» PROVIDED TEXT:

The lesser long-nosed bat became the first bat species to be removed from the US endangered species list due to population recovery. This mammal plays a vital role as a pollinator in desert ecosystems in the southwestern United States and Mexico. Readers will learn about the collaborative efforts between the two countries, conservationists, tequila producers, and citizen scientists that are bringing back not only the lesser long-nosed bat, but the plants they rely on for food.
Native to several mountain ranges and plateaus in south Asia and eastern Europe, the snow leopard has been threatened by habitat loss, poaching, and a reduced food source. Learn how collaborative programs across borders and with local people have helped the species populations in some areas remain steady, and also benefit the big cat's main food source, wild sheep and goats, whose numbers are reduced by hunters and competition for grazing from livestock.
Less than two decades ago, four Island Fox subspecies faced extinction. Human activities, including pollution and the introduction of invasive species, threw the Channel Islands’ ecosystem out of balance. Thanks to the concerted efforts of wildlife biologists, government officials, and others, the island fox has made the fastest recovery of any mammal in the history of the Endangered Species Act. This fascinating book traces the events that nearly caused the island fox’s demise, and the collaborative efforts that led to recovery of this “comeback kit.”

» RECORDS PROVIDED:
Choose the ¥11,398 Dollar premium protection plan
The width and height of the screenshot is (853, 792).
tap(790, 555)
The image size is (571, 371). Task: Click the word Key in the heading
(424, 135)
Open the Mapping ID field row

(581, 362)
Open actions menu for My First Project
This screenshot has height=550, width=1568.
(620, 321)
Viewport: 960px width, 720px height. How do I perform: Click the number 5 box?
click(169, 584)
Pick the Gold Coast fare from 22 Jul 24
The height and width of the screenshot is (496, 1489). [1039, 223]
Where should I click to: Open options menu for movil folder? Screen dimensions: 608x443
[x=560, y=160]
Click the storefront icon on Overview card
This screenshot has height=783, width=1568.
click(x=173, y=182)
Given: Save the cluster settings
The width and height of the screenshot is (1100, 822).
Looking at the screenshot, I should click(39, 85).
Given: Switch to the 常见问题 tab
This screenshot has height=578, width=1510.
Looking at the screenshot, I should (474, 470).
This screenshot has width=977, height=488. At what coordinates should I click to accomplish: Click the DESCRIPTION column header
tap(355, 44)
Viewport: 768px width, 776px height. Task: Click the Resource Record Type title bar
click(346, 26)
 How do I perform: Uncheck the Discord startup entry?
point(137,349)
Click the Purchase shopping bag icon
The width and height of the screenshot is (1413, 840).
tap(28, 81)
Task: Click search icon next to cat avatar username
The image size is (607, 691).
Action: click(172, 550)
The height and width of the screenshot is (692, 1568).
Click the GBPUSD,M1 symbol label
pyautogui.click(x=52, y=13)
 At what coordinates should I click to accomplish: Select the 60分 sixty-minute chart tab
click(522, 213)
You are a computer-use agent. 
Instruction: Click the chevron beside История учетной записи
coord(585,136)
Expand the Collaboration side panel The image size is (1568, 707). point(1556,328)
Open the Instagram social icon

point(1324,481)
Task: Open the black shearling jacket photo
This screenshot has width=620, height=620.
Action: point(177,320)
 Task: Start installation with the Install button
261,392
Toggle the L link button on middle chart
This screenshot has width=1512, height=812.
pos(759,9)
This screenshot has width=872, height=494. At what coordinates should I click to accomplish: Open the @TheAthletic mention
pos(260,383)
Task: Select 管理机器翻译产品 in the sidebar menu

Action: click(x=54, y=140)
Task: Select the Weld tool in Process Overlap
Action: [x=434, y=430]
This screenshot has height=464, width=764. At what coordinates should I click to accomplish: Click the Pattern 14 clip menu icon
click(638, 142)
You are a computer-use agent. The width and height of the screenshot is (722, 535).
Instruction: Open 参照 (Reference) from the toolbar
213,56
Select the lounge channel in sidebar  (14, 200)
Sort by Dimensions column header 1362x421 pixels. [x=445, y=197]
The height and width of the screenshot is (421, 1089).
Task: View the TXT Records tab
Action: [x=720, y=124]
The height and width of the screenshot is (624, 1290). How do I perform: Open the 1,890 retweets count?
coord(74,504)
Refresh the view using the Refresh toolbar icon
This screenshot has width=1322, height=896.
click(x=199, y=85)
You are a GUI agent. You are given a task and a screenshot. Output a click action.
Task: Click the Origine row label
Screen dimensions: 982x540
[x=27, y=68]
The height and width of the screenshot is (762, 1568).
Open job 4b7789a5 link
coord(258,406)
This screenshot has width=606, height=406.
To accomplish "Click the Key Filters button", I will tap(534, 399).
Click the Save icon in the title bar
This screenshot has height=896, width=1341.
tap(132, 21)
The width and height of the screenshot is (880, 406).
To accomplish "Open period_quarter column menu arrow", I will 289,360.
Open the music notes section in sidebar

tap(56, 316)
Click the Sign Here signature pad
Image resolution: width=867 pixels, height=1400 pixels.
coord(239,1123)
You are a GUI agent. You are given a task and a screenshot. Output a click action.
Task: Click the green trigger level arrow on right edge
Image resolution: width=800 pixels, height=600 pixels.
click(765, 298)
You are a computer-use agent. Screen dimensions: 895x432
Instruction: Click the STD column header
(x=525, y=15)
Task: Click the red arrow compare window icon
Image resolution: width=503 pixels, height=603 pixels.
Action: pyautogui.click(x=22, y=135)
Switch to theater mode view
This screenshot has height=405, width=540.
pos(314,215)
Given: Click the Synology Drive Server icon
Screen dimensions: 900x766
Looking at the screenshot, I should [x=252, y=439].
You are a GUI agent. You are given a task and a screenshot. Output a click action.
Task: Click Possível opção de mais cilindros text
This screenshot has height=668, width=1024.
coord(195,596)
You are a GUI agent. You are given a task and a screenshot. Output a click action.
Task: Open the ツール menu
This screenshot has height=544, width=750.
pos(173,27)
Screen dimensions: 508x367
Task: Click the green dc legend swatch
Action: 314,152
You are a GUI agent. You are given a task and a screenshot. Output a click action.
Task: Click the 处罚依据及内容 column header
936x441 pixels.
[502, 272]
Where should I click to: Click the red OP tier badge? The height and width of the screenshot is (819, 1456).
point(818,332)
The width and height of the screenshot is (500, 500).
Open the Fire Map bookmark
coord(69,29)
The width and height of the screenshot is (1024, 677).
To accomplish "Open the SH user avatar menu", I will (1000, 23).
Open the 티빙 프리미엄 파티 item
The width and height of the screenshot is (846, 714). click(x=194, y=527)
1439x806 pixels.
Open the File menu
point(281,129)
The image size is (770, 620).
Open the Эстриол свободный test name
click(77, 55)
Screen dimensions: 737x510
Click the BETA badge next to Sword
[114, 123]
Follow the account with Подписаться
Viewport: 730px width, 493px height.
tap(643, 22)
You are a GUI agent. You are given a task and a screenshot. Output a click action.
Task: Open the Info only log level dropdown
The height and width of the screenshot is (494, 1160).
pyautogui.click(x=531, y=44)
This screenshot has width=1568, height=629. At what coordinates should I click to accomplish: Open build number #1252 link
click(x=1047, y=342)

» WORK TO COMPLETE:
1. In the wildlife recovery text, list every threat named for the snow leopard.
2. Answer these questions from the wildlife recovery text:
(a) What role does the lesser long-nosed bat play in desert ecosystems?
(b) What is the snow leopard's main food source?
(c) How many island fox subspecies faced extinction less than two decades ago?
The records are not needed here.

» COMPLETED EXERCISE:
1. Habitat loss, poaching, and a reduced food source.

2.
(a) It is a pollinator.
(b) Wild sheep and goats.
(c) Four.